Required tasks:
- a) Copy the text from the passage below on the FBI's Crossfire Hurricane investigation, starting at "Those claiming that" and ending at "wasn’t well-documented bias?".
- b) Answer these questions using the passage below on the FBI's Crossfire Hurricane investigation.
(i) When was Crossfire Hurricane officially launched?
(ii) To whom did FBI lawyer Lisa Page send a text on August 8, 2016?
(iii) According to the inspector general, what kind of decision maker was Strzok not?

Source text:

----------

That does not mean the FBI didn’t send secret agents to gather information on the Trump campaign, just that the spying did not begin until after Crossfire Hurricane was officially launched at the end of July 2016.
The second sentence of the quote Finkelstein referenced states: “After the opening of the investigation, we found no evidence that the FBI placed any CHSs or UCEs within the Trump campaign or tasked any CHSs or UCEs to report on the Trump campaign.”
In other words, the spies cozied up to individuals affiliated with the campaign and pumped them for information. The fact that the informants did not themselves join the campaign as moles doesn’t mean they weren’t spying.
The last sentence states, “Finally, we also found no documentary or testimonial evidence that political bias or improper motivations influenced the FBI’s decision to use CHSs or UCEs to interact with Trump campaign officials in the Crossfire Hurricane investigation.”
Again, this is an admission that the FBI used paid informants to gather intelligence on the Trump campaign. The inspector general doesn’t write that there was no spying, just that the hiring of the spies was not motivated by “bias.”
Those claiming that the accusation of spying has been “debunked” rely heavily on Inspector General Horowitz’s repeated statements that he had not been able to prove the FBI was motivated by political bias. Does that really mean there wasn’t well-documented bias?
August 8, 2016, a week after Crossfire Hurricane was launched, FBI lawyer Lisa Page texted FBI Section Chief Peter Strzok: Trump is “not ever going to become president, right? Right?” And Strzok replied, “No. No he’s not. We’ll stop it.” These messages, and others like them, Horowitz stated, “potentially indicated or created the appearance that investigative decisions were impacted by bias or improper considerations.” The text messages were “not only indicative of a biased state of mind,” the inspector general found, “but, even more seriously, impl[y] a willingness to take official action to impact [Trump’s] electoral prospects.” According to Horowitz, “The messages raised serious questions about the propriety of any investigative decisions in which Strzok and Lisa Page played a role.”
Strzok didn’t just play a role, he “was directly involved in the decisions to open Crossfire Hurricane,” Horowitz wrote. Once the investigation had begun, Strzok was the agent running Crossfire. But the inspector general wrote that he “found that [Strzok] was not the sole, or even the highest level decision maker.”

----------

Data for review:

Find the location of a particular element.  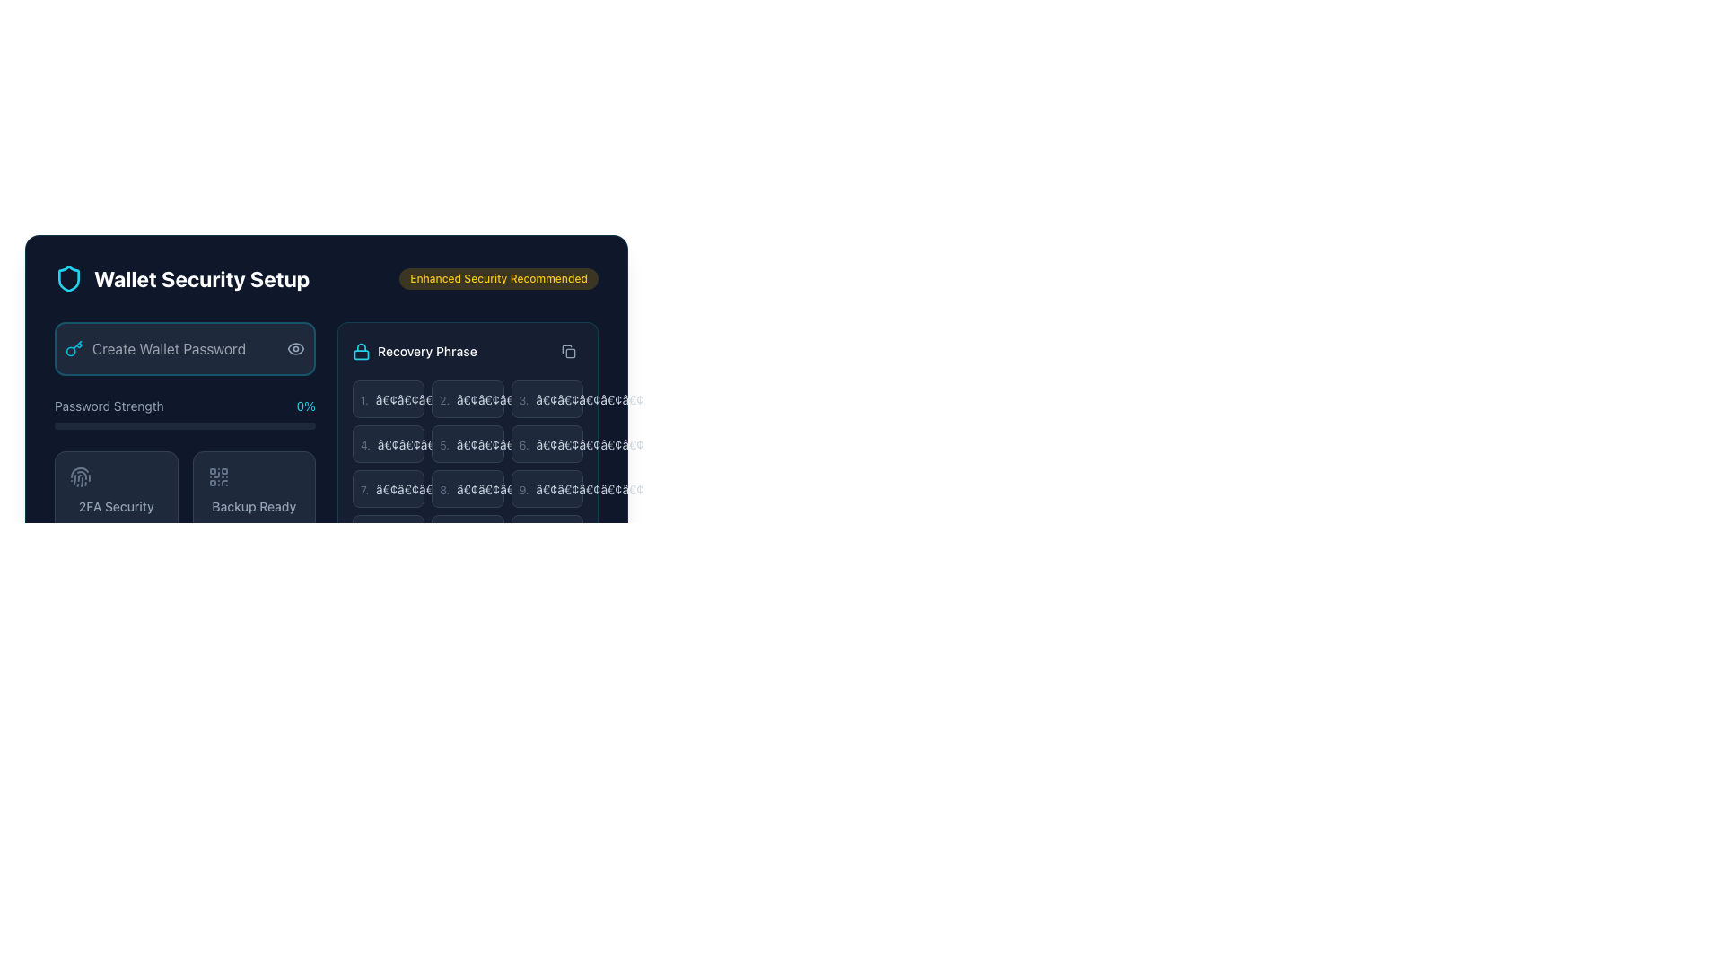

the text element displaying 'Wallet Security Setup' in bold white font, which is centrally placed next to a shield icon on a dark background is located at coordinates (202, 279).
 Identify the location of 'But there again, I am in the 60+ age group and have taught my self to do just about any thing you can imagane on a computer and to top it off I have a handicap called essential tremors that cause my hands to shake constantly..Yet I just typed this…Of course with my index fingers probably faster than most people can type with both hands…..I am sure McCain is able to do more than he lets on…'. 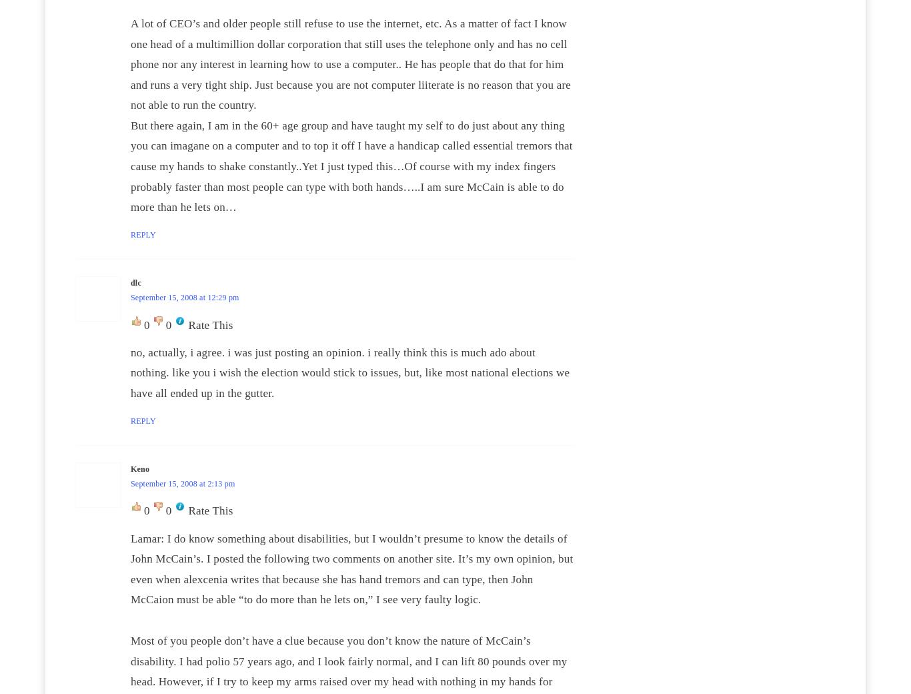
(352, 165).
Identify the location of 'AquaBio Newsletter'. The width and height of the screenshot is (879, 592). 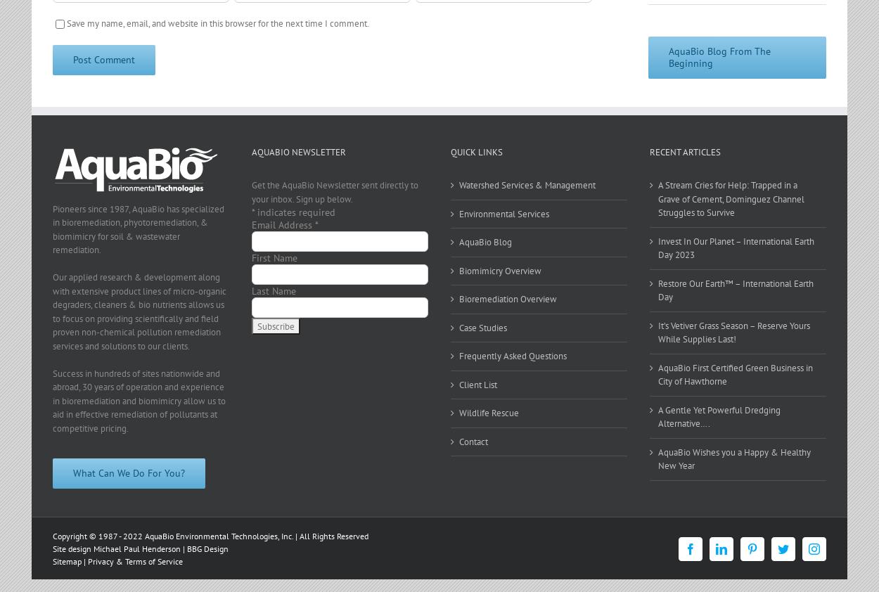
(299, 151).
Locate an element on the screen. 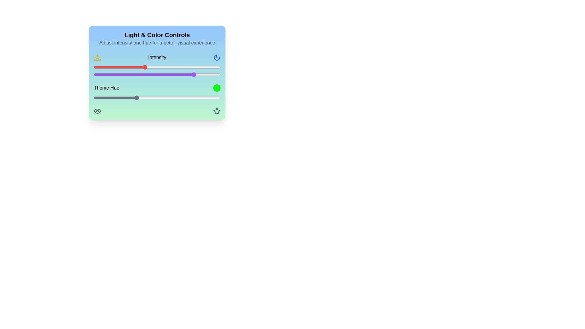 This screenshot has width=585, height=329. intensity is located at coordinates (143, 67).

----------

Responses for each task:
- a)
Those claiming that the accusation of spying has been “debunked” rely heavily on Inspector General Horowitz’s repeated statements that he had not been able to prove the FBI was motivated by political bias. Does that really mean there wasn’t well-documented bias?

- b)
(i) At the end of July 2016.
(ii) FBI Section Chief Peter Strzok.
(iii) Not the sole, or even the highest level, decision maker.